# THE DATA
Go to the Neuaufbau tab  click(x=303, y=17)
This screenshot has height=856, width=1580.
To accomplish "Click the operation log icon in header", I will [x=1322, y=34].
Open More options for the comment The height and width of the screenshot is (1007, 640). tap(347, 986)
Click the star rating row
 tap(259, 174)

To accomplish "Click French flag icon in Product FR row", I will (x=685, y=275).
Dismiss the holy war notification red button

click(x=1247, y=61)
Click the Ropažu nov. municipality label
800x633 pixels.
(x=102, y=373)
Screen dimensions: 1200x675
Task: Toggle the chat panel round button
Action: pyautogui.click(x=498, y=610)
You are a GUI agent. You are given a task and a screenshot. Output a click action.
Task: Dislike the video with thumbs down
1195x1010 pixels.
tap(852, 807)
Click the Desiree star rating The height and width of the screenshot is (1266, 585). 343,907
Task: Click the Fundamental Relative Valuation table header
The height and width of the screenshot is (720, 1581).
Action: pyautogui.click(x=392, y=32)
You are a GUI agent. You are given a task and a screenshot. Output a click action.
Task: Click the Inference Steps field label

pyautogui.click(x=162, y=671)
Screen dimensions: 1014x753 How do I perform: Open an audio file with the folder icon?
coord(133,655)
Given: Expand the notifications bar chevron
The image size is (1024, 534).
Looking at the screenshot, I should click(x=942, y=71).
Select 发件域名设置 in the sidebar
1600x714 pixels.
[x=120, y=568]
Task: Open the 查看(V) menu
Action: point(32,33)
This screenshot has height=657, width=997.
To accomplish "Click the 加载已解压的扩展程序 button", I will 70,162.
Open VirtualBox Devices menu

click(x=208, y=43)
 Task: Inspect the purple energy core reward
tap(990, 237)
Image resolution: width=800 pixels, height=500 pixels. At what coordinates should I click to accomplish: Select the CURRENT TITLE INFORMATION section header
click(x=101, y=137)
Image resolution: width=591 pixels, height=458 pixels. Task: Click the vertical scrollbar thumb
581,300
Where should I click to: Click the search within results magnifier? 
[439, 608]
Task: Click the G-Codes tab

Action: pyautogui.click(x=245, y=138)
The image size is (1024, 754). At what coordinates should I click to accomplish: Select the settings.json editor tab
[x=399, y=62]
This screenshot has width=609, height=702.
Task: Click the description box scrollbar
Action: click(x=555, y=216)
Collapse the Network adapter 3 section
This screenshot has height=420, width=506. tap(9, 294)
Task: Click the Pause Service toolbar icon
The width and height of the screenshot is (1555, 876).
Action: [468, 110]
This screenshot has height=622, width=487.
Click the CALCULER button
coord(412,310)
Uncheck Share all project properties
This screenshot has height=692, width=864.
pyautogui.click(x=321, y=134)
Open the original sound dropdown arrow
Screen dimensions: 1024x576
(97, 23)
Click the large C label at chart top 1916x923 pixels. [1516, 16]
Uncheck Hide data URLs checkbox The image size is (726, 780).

# TASK
Beginning with the line that contains "Uncheck Share all project properties", set down every line through the end of the data without change.

# RESULT OF THIS TASK
Uncheck Share all project properties
This screenshot has height=692, width=864.
pyautogui.click(x=321, y=134)
Open the original sound dropdown arrow
Screen dimensions: 1024x576
(97, 23)
Click the large C label at chart top 1916x923 pixels. [1516, 16]
Uncheck Hide data URLs checkbox The image size is (726, 780).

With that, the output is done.